Mentorship and Sacrifice: The Role of Women in Red Dirt ©
- D.K. Kristof
- Jan 17
- 4 min read
Updated: 5 days ago
I sat, enjoying a warm, solitary comfort in my pho as I took shelter from the frigid cold outside. As I people watched inside the quiet little restaurant (a silence broken only by the cashier yelling into the kitchen in colorful Vietnamese) my mind wandered.
An observant fan reached out with a seemingly simple question now stamped into my mind.
"Why are all your main hero characters female?"
Observant, indeed.
We are all shaped by our life experiences. Some of our opinions and outlooks on life, unconscious or not, can likely be traced to an event we may or may not have recollection of. The mind is a deep, mysterious thing we haphazardly understand (perhaps) on a rudimentary level.
I dare say some of my experiences were shaped by an abusive father.
"
My opinions and views on the matter stem more from the psychological than the political, but regardless, the experience of my father and the gift of having female mentors (two of whom have passed away from cancer) shaped my creativity.
"
My connection to strong, female characters and role models has no political grounds. I have always considered myself (for lack of a better word) a moderate; firm on my opinions and beliefs and maintaining my own relationship with the unknown, but always open to growth and knowledge (which many people these days can use more of to be quite frank...)
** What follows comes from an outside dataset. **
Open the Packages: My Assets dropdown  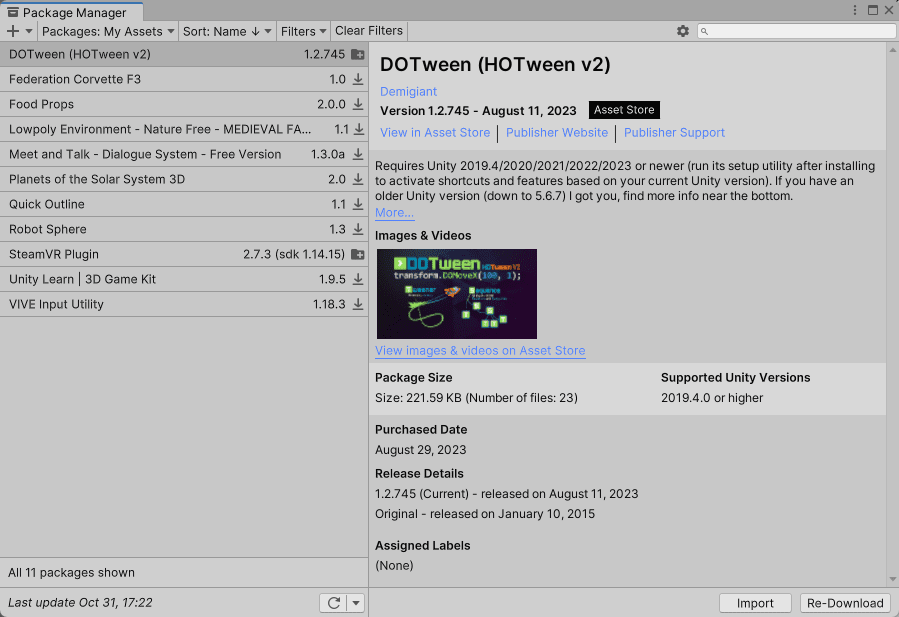[x=108, y=31]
My mother is an immigrant courtesy of Ronald Reagan who came here with a baby and $20 in her pocket. She had three jobs at one point with limited English, and that is just scratching the surface of her early trials. Her sacrifices were not something I recognized until much later in life, when I could fathom and better understand how the jigsaw pieces of life all fit together. My father's complete lack of loving presence and tendency to be violent led me down a mental path at an early age that taught me a very simple (albeit terribly flawed) rule:
Men were to be feared. Women were to be exalted.
Trauma is a funny thing.

Indeed, it took two decades for me to crawl out from under the shadow of this mantra that had been burned into my soul, but the unfortunate reality is that as I look around at the world, I am seeing a veil of truth to the matter.
I am not "anti male" as some might claim in their linguistic, political gymnastics. There are men I admire. My opinions and views on the matter stem more from the psychological than the political, but regardless, the experience of my father and the gift of having female mentors and friends (two of whom who passed away from cancer) shaped my creativity and interests.

When playing videogames, in particular role-playing games, I caught myself always imagining and creating female heroines. In my teenage years, when I discovered the world of Warhammer: 40,000, I was drawn to collecting and learning about the Sisters of Battle. (The character design of The Saint Chanter in Red Dirt Part III was heavily influenced by this keen, nostalgic memory.)
For this, however, I was mercilessly ridiculed by my teenage male peers with whom I would play with on weekends. This did little for their cause and easing my disdain for male company. Even a store clerk, an adult I expected to perhaps step in, joined in their hyenic revelries.
I quit going.
There is purpose behind the words and actions of all the female roles across the Red Dirt books, each with their own personality traits and lessons that are observed - and absorbed - by the young Miri, who not only is a young woman, but a young synthetic still coming to terms with her human traits; the purpose of sleep eludes her at times, for example, but she does it, only because she has to.
Understanding the why, however, is part of her journey, and that comes from the wise, brave, and at times eccentric cast of women in her orbit that all serve as mothers or mentors to Miri at different stages of her adventures. She is, in turn, shaped and molded by the actions of her mentors but maintains her independence; Miri isn't afraid to be herself, but the more she understands and shapes what she is, the more she can express it.
I would know. I've been shaped by quite a few of them myself.
I stared at the mountain of bean sprouts I had neglected to eat with my pho.
I love food. Everyone knows I abuse my excellent metabolism to no end (while I can, at least) and can put it down. But bean sprouts are a red line.
I just can't.
I buttoned my jacket and walked out into the winter air. Across the street was the restaurant I had seen one of my mentors at for the last time; I remember her smile and frail, chemo ravaged frame like it was yesterday. No more than a week after that dinner, she was gone.
I smiled.
Pretty sure she hated bean sprouts, too.